En 1883 Claude Monet se mudó a Giverny, a 80 kilómetros de París, donde vivió los últimos 40 años de su vida.  Habían pasado 11 años de su cuadro Impresión, sol naciente que revolucionó la historia de la pintura y dio origen al movimiento impresionista.  Los jardines de Giverny fueron concebidos como un lienzo vivo que inspiraría sus cuadros pintados en plein air: el Clos Normand (Jardín de Flores), con sus 38 parterres rectangulares con distintas especies y el Jardín de Agua, donde están los famosos nenúfares.

En ese jardín a medida el pintor plantó hace 150 años su caballete para retratar los distintos matices del color y de la luz. La idea era retener el momento, captar lo único del instante, aquello que nunca se repetiría. “A veces me siento impotente ante tanta belleza”, escribió. Pensaba en esto mientras me acomodaba con paciencia para la foto, trataba de repetir los nombres de las flores o recorría en fila india los innumerables ambientes del caserón restaurado del artista.

El furor por la selfie tal vez surja de la misma urgencia que tuvo Monet por retener el tiempo. Pero en su caso la experiencia de retratar la experiencia podía durar horas o días en los que también cambiaba lo que quería mostrar.  La foto es el “click”, la posibilidad de retener la imagen en el mismo instante. Como si cumpliéramos el sueño de sumergirnos en la obra de arte, como si camináramos entre los colores pastel de Monet, pero la experiencia siempre es menos luminosa que la foto. La foto, esa porción de experiencia sin aroma, sin sonidos, sin turistas, con el foco cerrado y el filtro de los colores perfectos.

Casona de Monet

Monet llenó de flores su jardín y hasta creó un estanque para después reproducirlo en su búsqueda de perfección, escribió que buscaba “encontrar el punto de vista perfecto inmerso en la vida real”. También habló de captar la perfección del temblor del aire, eso que se ve en sus pinceladas, en la luz dubitativa, en los reflejos.

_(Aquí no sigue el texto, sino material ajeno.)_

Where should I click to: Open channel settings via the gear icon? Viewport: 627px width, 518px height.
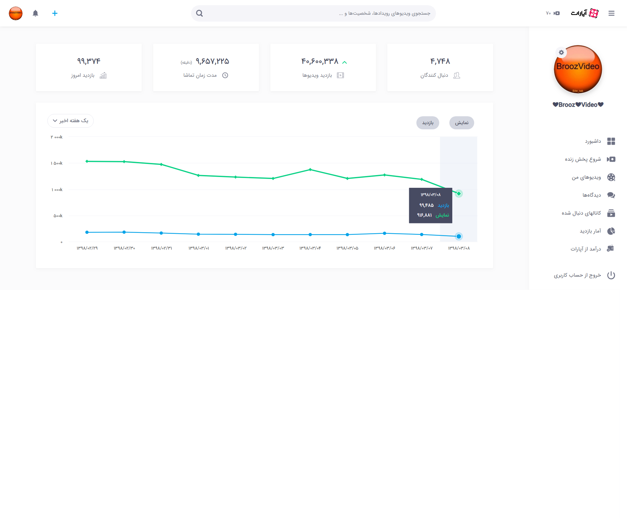561,52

Sus cuadros son intentos desesperados por detener el tiempo, aunque en su lugar creó nuevas experiencias, tantas como las miradas que aún se concentran en sus pinturas.  

¿Qué significa el instante? ¿Por qué esa desesperación por retenerlo? ¿Qué pasa con el cuadro cuando el paisaje no está?. Me preguntaba todo esto con algo de fastidio mientras cerraba el foco en la mañana fría de Giverny y me pregunto lo mismo este mediodía de enero en Buenos Aires, con el calor que hierve el asfalto y el aire acondicionado a tope en el subsuelo del Teatro Colón.

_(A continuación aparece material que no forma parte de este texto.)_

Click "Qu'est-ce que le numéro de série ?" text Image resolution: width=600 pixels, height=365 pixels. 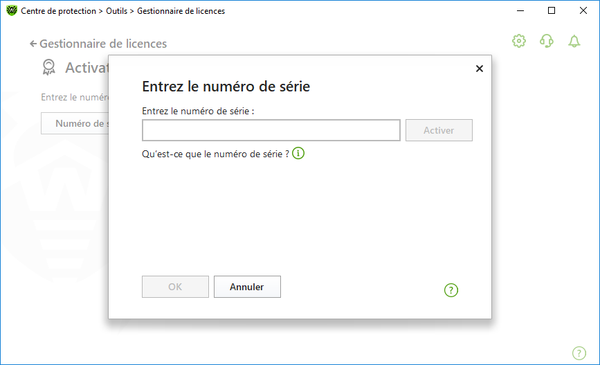click(x=215, y=154)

Monet inmersivo, así se llama la muestra en el Centro de Experimentación del Teatro Colón (CETC) que abre con un “selfie point”: el puente japonés con su curva perfecta sobre el piso de cemento alisado, unos focos cenitales y las barandas cubiertas de flores de plástico. Avanzamos por las penumbras del subsuelo entre reproducciones de cuadros impresionistas y escenografías montadas para la foto como si fueran trigales a la luz el día. Nos prestamos al juego de las fotos, incluso viene una mujer vestida de dama antigua con una sombrilla para dar un efecto más “realista” a la experiencia.

Nos hablan de técnicas, de pinceladas impresionistas pastosas y sueltas, pero no hay un solo cuadro original.  Walter Benjamin definió el “aura” como la cualidad única e irrepetible de una obra de arte original, ligada a su historia, a su autenticidad. Todo aquello que se pierde en las reproducciones, en lo que llamó la “reproductibilidad técnica”, pero que a la vez logra que muchos que jamás podrán ir al museo a ver los originales puedan tener contacto con la obra.  

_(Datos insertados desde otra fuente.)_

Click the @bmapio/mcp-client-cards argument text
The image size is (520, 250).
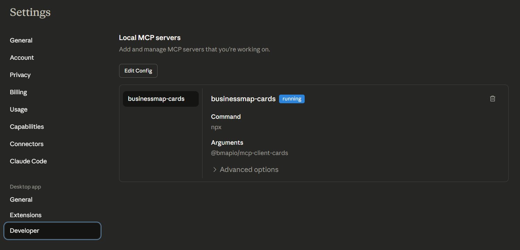(249, 153)
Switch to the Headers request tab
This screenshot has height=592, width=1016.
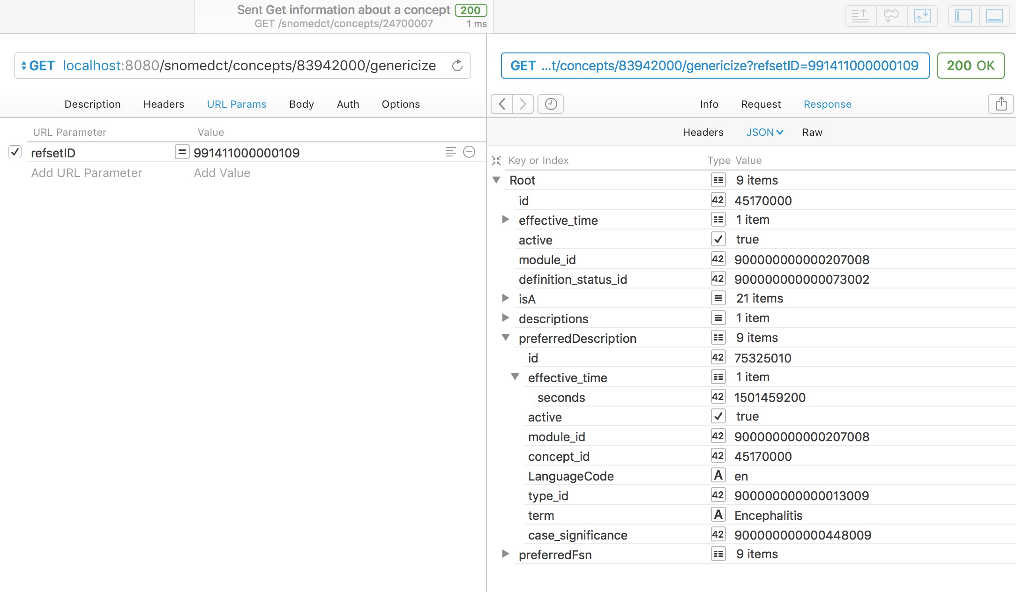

¿Cuánto del “aura” de Monet se puede ver en este subsuelo? Me lo pregunto sentada en un puf en la sala inmersiva mientras en las paredes y en el piso aparecen proyectadas imágenes que reproducen más o menos fielmente los cuadros originales. Hay algunas flores que parecen sacadas de un estampado de cortina y que sospecho que fueron una licencia del creador del espectáculo. Poso para la selfie con las imágenes proyectadas sobre mi cara y me filmo mientras escucho una voz grave que reproduce pensamientos sueltos del pintor: “Para ver debemos olvidar el nombre de las cosas que estamos mirando”.